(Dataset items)
★ ★ ★ ★ ★ ★ ★
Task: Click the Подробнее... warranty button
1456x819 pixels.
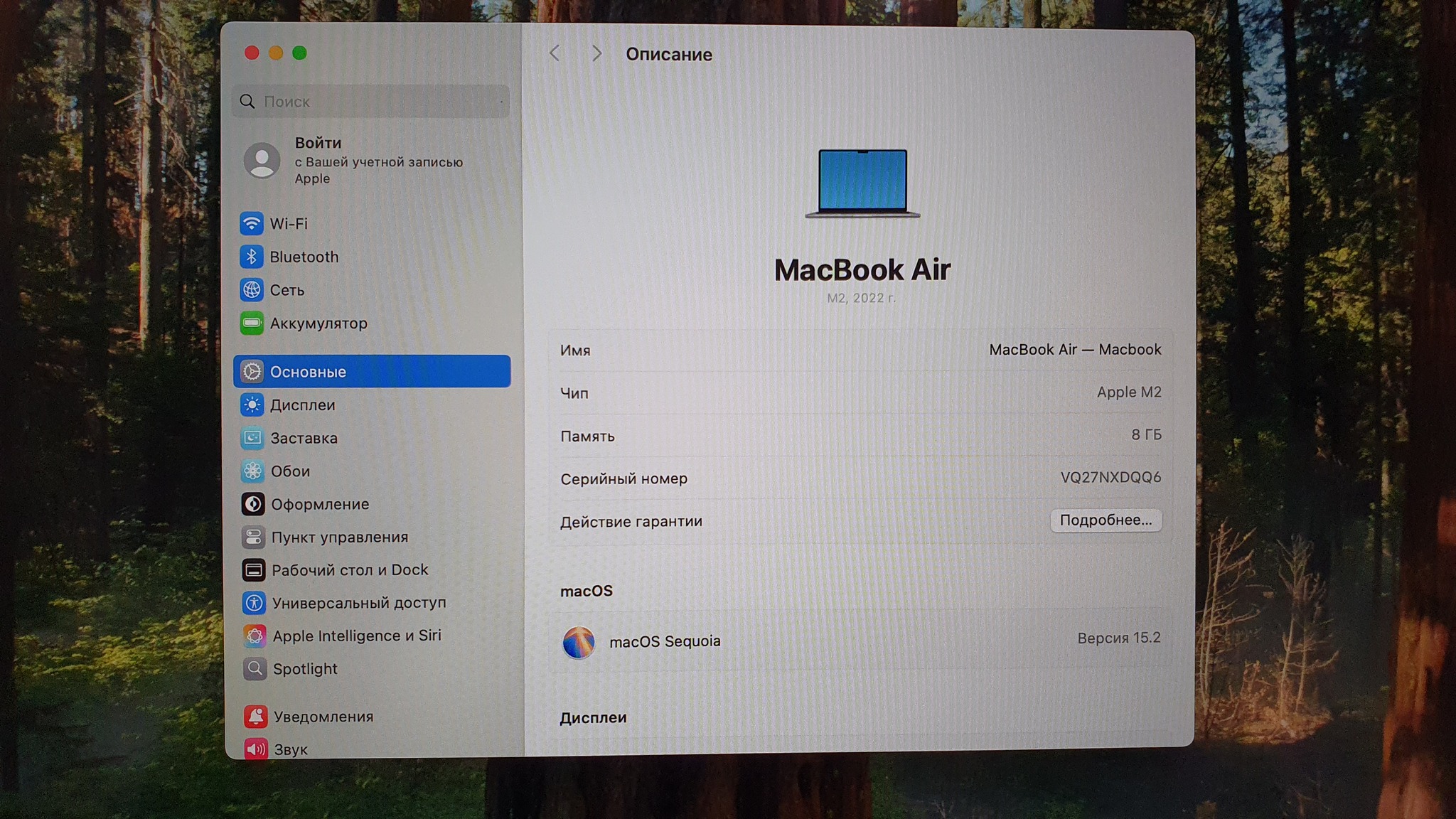Action: point(1106,520)
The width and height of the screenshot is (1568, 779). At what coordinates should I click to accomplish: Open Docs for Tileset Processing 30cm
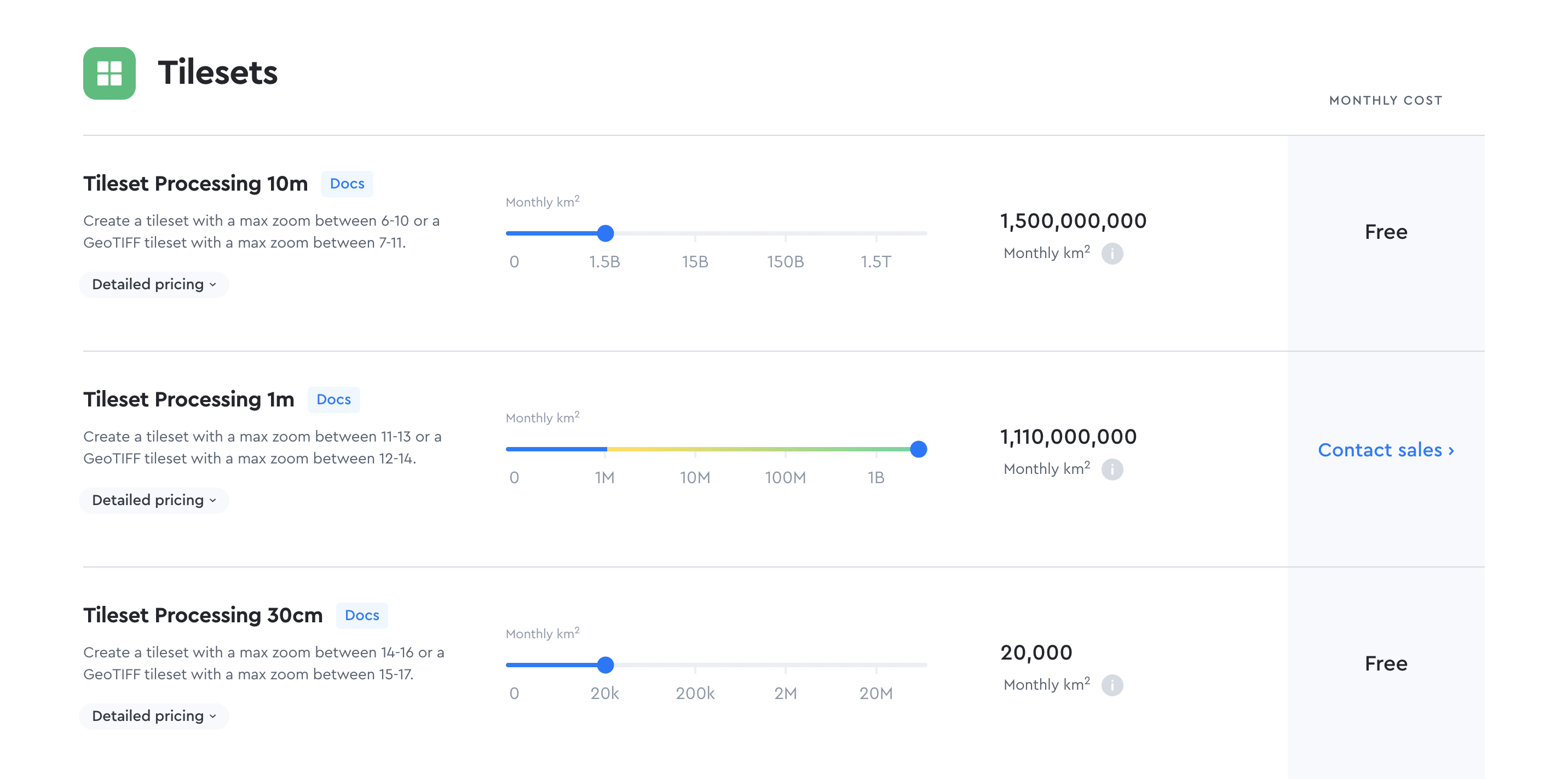coord(361,615)
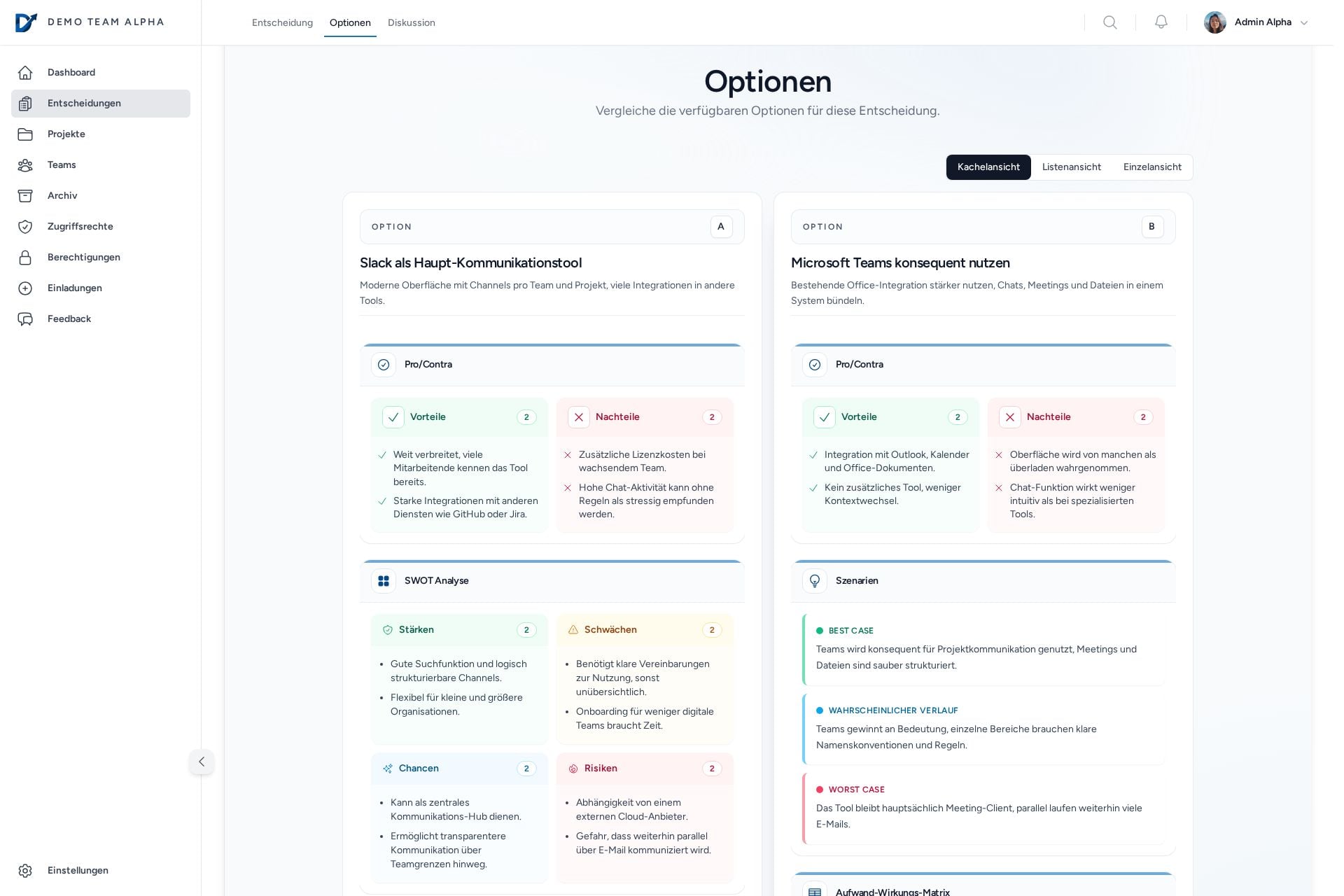Image resolution: width=1344 pixels, height=896 pixels.
Task: Select the Kachelansicht view toggle
Action: 988,167
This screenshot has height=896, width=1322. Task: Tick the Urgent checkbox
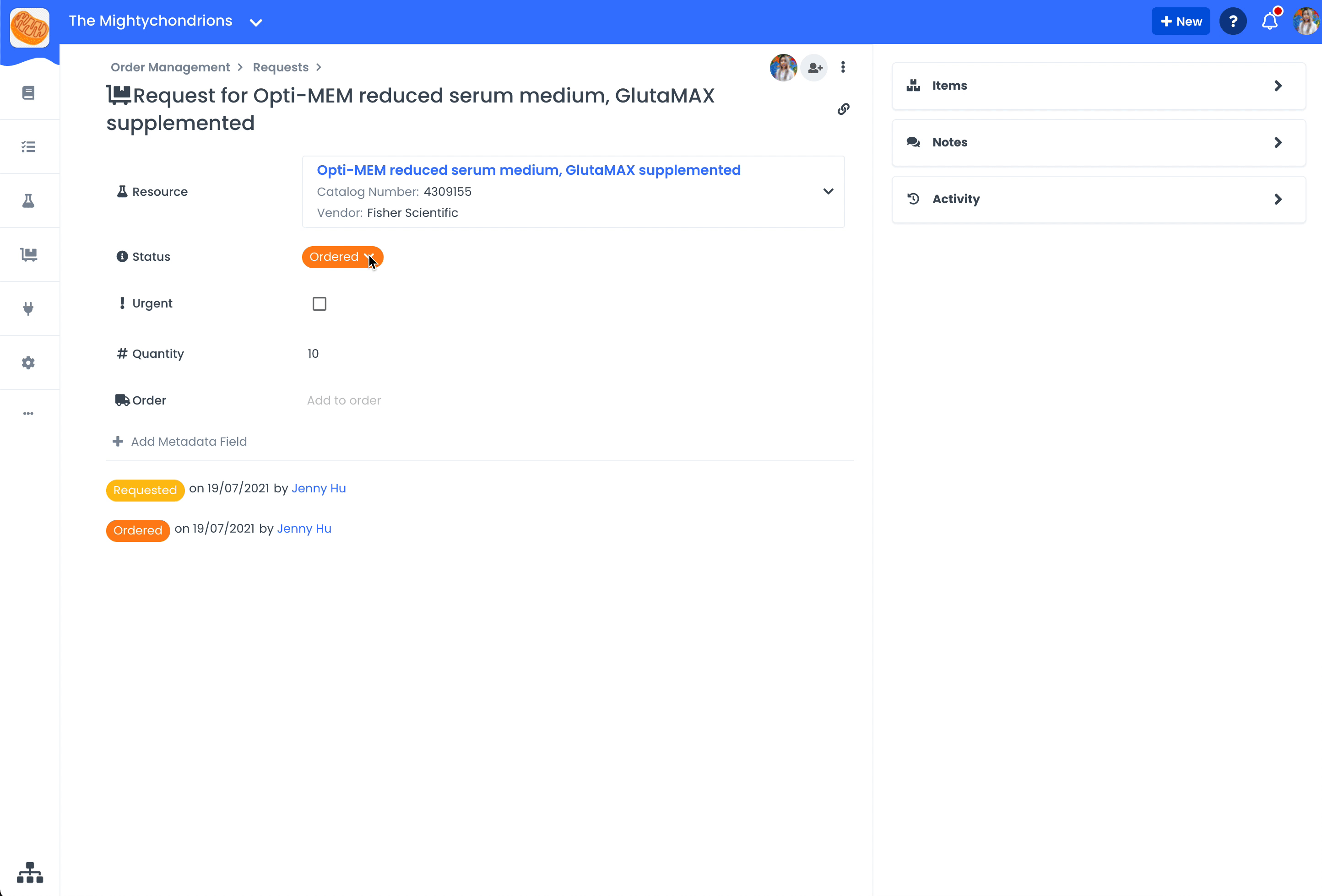click(x=319, y=303)
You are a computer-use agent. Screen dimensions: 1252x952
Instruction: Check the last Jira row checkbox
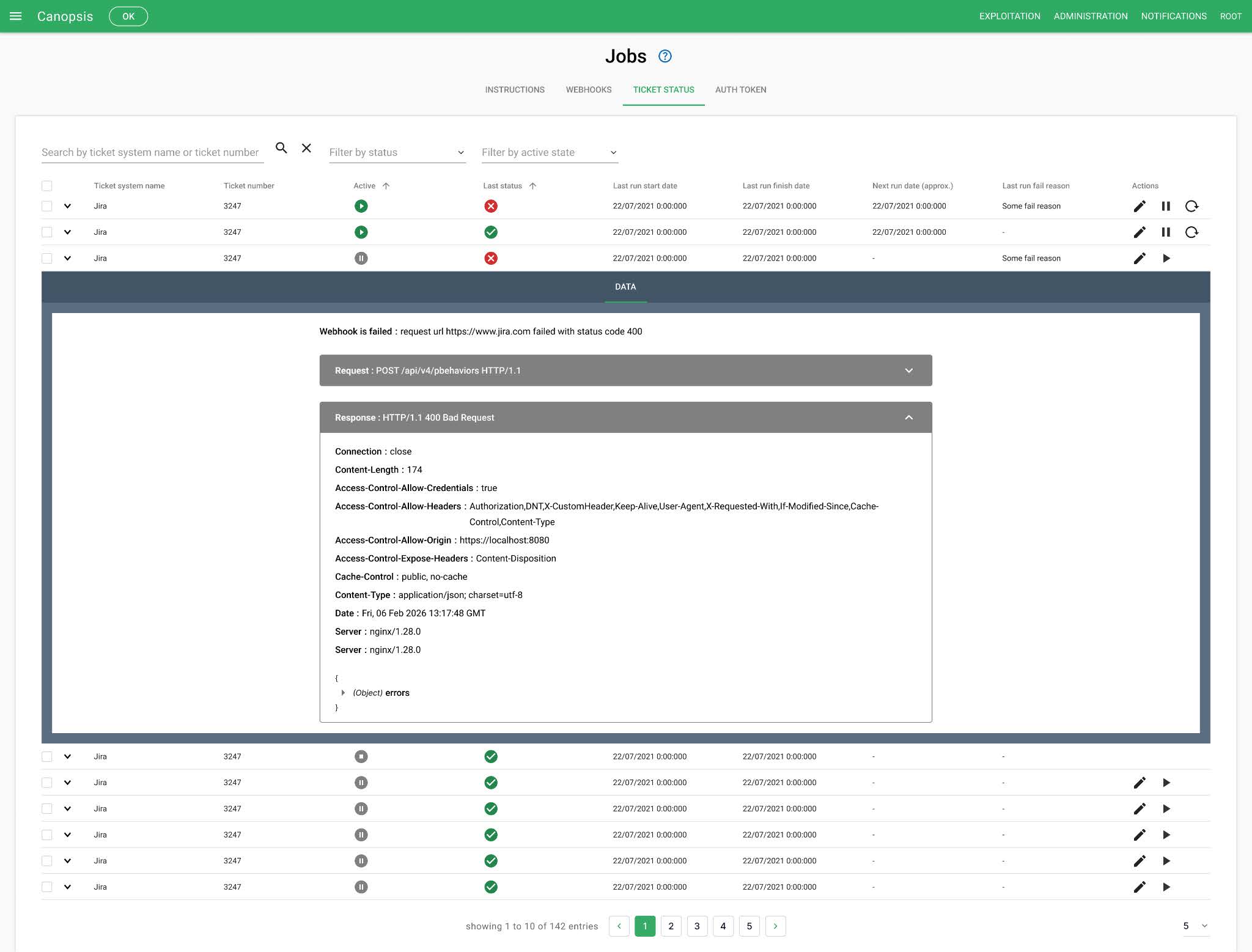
★ ★ ★ ★ ★ ★ ★
- Your instructions
All of the lines above should be retyped precisely, apart from the pictures.

- Solution to the problem
Task: Click the Подробнее... warranty button
1456x819 pixels.
Action: point(1106,520)
The width and height of the screenshot is (1568, 779). At what coordinates should I click to accomplish: Open Docs for Tileset Processing 30cm
coord(361,615)
Image resolution: width=1344 pixels, height=896 pixels.
Task: Select the Kachelansicht view toggle
Action: 988,167
This screenshot has height=896, width=1322. Task: Tick the Urgent checkbox
click(x=319, y=303)
You are a computer-use agent. Screen dimensions: 1252x952
Instruction: Check the last Jira row checkbox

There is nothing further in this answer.